• **DIRECTIONS FOR THIS TASK**
Every record here must be set down once more, precisely as it reads.

• **INPUT RECORDS**
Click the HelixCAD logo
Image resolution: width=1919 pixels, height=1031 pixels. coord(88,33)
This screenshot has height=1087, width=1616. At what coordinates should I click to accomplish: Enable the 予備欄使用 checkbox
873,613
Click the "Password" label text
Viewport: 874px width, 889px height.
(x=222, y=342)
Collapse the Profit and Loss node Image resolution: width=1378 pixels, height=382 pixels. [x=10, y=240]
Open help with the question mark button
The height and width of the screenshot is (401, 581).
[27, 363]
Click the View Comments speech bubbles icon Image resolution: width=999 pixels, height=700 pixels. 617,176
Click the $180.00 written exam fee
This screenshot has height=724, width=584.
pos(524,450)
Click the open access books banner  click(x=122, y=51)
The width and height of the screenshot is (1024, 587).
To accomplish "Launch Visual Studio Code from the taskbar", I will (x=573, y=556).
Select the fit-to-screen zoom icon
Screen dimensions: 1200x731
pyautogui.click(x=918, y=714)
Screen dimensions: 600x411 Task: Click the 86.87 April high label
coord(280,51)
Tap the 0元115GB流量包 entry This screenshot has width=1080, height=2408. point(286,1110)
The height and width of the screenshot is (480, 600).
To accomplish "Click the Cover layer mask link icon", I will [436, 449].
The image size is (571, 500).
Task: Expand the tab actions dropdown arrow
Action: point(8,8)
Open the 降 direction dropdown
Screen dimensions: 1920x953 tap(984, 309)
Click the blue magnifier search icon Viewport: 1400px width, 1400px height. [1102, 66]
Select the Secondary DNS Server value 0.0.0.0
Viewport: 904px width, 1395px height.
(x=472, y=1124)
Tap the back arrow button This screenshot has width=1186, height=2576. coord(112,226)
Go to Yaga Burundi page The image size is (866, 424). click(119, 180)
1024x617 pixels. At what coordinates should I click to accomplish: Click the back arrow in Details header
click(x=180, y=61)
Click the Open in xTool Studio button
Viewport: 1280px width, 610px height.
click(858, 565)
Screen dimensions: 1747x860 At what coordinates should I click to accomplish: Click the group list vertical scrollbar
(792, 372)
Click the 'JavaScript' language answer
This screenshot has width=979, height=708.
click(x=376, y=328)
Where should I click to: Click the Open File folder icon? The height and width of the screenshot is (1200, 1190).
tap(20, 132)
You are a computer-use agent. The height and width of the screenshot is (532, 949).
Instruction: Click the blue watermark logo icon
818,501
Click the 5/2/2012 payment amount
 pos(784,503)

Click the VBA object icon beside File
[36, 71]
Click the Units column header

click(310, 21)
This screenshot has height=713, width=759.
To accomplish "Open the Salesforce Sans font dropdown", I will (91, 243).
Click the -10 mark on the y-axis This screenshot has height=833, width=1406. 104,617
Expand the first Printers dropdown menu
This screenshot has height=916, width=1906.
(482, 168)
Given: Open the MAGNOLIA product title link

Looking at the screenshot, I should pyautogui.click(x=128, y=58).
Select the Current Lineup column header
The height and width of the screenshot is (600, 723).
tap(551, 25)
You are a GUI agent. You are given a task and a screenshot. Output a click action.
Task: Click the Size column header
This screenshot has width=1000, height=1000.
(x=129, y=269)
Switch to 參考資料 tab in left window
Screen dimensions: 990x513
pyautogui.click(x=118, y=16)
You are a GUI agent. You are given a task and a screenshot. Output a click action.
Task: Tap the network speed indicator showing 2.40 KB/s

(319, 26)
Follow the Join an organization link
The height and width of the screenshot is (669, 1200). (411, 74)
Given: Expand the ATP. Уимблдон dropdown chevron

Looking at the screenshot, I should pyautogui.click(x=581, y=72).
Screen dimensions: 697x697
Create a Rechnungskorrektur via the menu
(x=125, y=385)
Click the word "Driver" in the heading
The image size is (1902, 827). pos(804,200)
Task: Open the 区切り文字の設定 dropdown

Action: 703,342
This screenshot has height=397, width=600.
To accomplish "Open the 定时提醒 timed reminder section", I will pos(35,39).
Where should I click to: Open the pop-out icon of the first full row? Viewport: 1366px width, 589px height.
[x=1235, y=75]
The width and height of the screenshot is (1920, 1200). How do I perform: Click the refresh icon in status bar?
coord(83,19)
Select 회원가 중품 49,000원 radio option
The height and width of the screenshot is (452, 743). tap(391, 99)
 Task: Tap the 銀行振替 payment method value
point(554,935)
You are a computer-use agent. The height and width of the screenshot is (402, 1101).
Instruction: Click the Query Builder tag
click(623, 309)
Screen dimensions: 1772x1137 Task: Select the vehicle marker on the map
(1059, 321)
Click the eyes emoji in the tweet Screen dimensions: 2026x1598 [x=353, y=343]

• **EXERCISE SOLUTION**
Click the HelixCAD logo
Image resolution: width=1919 pixels, height=1031 pixels. coord(88,33)
This screenshot has height=1087, width=1616. At what coordinates should I click to accomplish: Enable the 予備欄使用 checkbox
873,613
Click the "Password" label text
Viewport: 874px width, 889px height.
(x=222, y=342)
Collapse the Profit and Loss node Image resolution: width=1378 pixels, height=382 pixels. [x=10, y=240]
Open help with the question mark button
The height and width of the screenshot is (401, 581).
[27, 363]
Click the View Comments speech bubbles icon Image resolution: width=999 pixels, height=700 pixels. 617,176
Click the $180.00 written exam fee
This screenshot has height=724, width=584.
pos(524,450)
Click the open access books banner  click(x=122, y=51)
The width and height of the screenshot is (1024, 587).
To accomplish "Launch Visual Studio Code from the taskbar", I will (x=573, y=556).
Select the fit-to-screen zoom icon
Screen dimensions: 1200x731
pyautogui.click(x=918, y=714)
Screen dimensions: 600x411 Task: Click the 86.87 April high label
coord(280,51)
Tap the 0元115GB流量包 entry This screenshot has width=1080, height=2408. point(286,1110)
The height and width of the screenshot is (480, 600).
To accomplish "Click the Cover layer mask link icon", I will [436, 449].
The image size is (571, 500).
Task: Expand the tab actions dropdown arrow
Action: point(8,8)
Open the 降 direction dropdown
Screen dimensions: 1920x953 tap(984, 309)
Click the blue magnifier search icon Viewport: 1400px width, 1400px height. [1102, 66]
Select the Secondary DNS Server value 0.0.0.0
Viewport: 904px width, 1395px height.
(x=472, y=1124)
Tap the back arrow button This screenshot has width=1186, height=2576. coord(112,226)
Go to Yaga Burundi page The image size is (866, 424). click(119, 180)
1024x617 pixels. At what coordinates should I click to accomplish: Click the back arrow in Details header
click(x=180, y=61)
Click the Open in xTool Studio button
Viewport: 1280px width, 610px height.
click(858, 565)
Screen dimensions: 1747x860 At what coordinates should I click to accomplish: Click the group list vertical scrollbar
(792, 372)
Click the 'JavaScript' language answer
This screenshot has width=979, height=708.
click(x=376, y=328)
Where should I click to: Click the Open File folder icon? The height and width of the screenshot is (1200, 1190).
tap(20, 132)
You are a computer-use agent. The height and width of the screenshot is (532, 949).
Instruction: Click the blue watermark logo icon
818,501
Click the 5/2/2012 payment amount
 pos(784,503)

Click the VBA object icon beside File
[36, 71]
Click the Units column header

click(310, 21)
This screenshot has height=713, width=759.
To accomplish "Open the Salesforce Sans font dropdown", I will (91, 243).
Click the -10 mark on the y-axis This screenshot has height=833, width=1406. 104,617
Expand the first Printers dropdown menu
This screenshot has height=916, width=1906.
(482, 168)
Given: Open the MAGNOLIA product title link

Looking at the screenshot, I should pyautogui.click(x=128, y=58).
Select the Current Lineup column header
The height and width of the screenshot is (600, 723).
tap(551, 25)
You are a GUI agent. You are given a task and a screenshot. Output a click action.
Task: Click the Size column header
This screenshot has width=1000, height=1000.
(x=129, y=269)
Switch to 參考資料 tab in left window
Screen dimensions: 990x513
pyautogui.click(x=118, y=16)
You are a GUI agent. You are given a task and a screenshot. Output a click action.
Task: Tap the network speed indicator showing 2.40 KB/s

(319, 26)
Follow the Join an organization link
The height and width of the screenshot is (669, 1200). (411, 74)
Given: Expand the ATP. Уимблдон dropdown chevron

Looking at the screenshot, I should pyautogui.click(x=581, y=72).
Screen dimensions: 697x697
Create a Rechnungskorrektur via the menu
(x=125, y=385)
Click the word "Driver" in the heading
The image size is (1902, 827). pos(804,200)
Task: Open the 区切り文字の設定 dropdown

Action: 703,342
This screenshot has height=397, width=600.
To accomplish "Open the 定时提醒 timed reminder section", I will pos(35,39).
Where should I click to: Open the pop-out icon of the first full row? Viewport: 1366px width, 589px height.
[x=1235, y=75]
The width and height of the screenshot is (1920, 1200). How do I perform: Click the refresh icon in status bar?
coord(83,19)
Select 회원가 중품 49,000원 radio option
The height and width of the screenshot is (452, 743). tap(391, 99)
 Task: Tap the 銀行振替 payment method value
point(554,935)
You are a computer-use agent. The height and width of the screenshot is (402, 1101).
Instruction: Click the Query Builder tag
click(623, 309)
Screen dimensions: 1772x1137 Task: Select the vehicle marker on the map
(1059, 321)
Click the eyes emoji in the tweet Screen dimensions: 2026x1598 [x=353, y=343]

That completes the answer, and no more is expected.